At Westonci.ca, we make it easy for you to get the answers you need from a community of knowledgeable individuals. Get accurate and detailed answers to your questions from a dedicated community of experts on our Q&A platform. Discover in-depth answers to your questions from a wide network of professionals on our user-friendly Q&A platform.
Sagot :
Sure, let's go through the process of factoring the expression step-by-step to identify the correct answer.
Given expression:
[tex]\[ 5x^2 - 45 \][/tex]
### Step 1: Factor out the Greatest Common Factor (GCF)

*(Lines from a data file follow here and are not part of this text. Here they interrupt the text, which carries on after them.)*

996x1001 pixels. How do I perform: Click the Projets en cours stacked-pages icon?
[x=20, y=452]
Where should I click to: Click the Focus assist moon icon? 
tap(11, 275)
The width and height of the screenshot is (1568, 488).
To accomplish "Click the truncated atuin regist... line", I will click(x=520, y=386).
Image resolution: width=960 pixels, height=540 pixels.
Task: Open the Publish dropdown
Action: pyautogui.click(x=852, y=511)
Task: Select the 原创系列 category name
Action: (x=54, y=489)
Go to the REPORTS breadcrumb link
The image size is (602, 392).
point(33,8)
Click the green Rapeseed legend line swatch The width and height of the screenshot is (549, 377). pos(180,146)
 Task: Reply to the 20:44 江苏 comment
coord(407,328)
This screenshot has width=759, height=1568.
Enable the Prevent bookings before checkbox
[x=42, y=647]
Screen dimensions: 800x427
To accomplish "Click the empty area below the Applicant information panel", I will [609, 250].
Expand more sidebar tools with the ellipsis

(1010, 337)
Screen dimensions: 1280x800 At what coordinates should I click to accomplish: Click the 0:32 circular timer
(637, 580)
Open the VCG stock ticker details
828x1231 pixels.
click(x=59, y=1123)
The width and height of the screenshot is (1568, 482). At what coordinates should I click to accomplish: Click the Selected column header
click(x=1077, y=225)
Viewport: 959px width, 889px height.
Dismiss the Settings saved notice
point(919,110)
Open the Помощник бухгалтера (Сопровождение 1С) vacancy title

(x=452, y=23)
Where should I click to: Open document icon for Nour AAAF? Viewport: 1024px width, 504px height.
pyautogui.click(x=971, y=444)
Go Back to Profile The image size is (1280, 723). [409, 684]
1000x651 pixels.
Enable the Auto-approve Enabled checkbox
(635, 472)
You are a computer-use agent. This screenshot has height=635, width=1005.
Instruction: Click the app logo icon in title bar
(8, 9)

First, we identify the greatest common factor of the terms in the expression. Here, 5 is the GCF of the terms [tex]\(5x^2\)[/tex] and [tex]\(-45\)[/tex]:
[tex]\[ 5x^2 - 45 = 5(x^2 - 9) \][/tex]
### Step 2: Recognize and apply the difference of squares
Next, we notice that [tex]\(x^2 - 9\)[/tex] is a difference of squares. Recall that a difference of squares can be factored using the formula:
[tex]\[ a^2 - b^2 = (a - b)(a + b) \][/tex]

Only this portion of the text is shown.